GIVEN PROBLEM => Format every line of the listing below as a numbered list, leaving out any blank lines.

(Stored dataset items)
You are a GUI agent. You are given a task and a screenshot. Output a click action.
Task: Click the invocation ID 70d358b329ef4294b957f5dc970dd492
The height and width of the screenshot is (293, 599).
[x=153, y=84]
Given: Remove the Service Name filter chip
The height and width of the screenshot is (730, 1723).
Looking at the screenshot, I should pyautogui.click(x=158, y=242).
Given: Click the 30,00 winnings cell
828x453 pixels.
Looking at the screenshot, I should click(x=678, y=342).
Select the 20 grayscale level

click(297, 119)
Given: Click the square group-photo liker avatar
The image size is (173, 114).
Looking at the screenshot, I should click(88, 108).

THE COMPLETED TASK =>
1. You are a GUI agent. You are given a task and a screenshot. Output a click action.
2. Task: Click the invocation ID 70d358b329ef4294b957f5dc970dd492
3. The height and width of the screenshot is (293, 599).
4. [x=153, y=84]
5. Given: Remove the Service Name filter chip
6. The height and width of the screenshot is (730, 1723).
7. Looking at the screenshot, I should pyautogui.click(x=158, y=242).
8. Given: Click the 30,00 winnings cell
9. 828x453 pixels.
10. Looking at the screenshot, I should click(x=678, y=342).
11. Select the 20 grayscale level
12. click(297, 119)
13. Given: Click the square group-photo liker avatar
14. The image size is (173, 114).
15. Looking at the screenshot, I should click(88, 108).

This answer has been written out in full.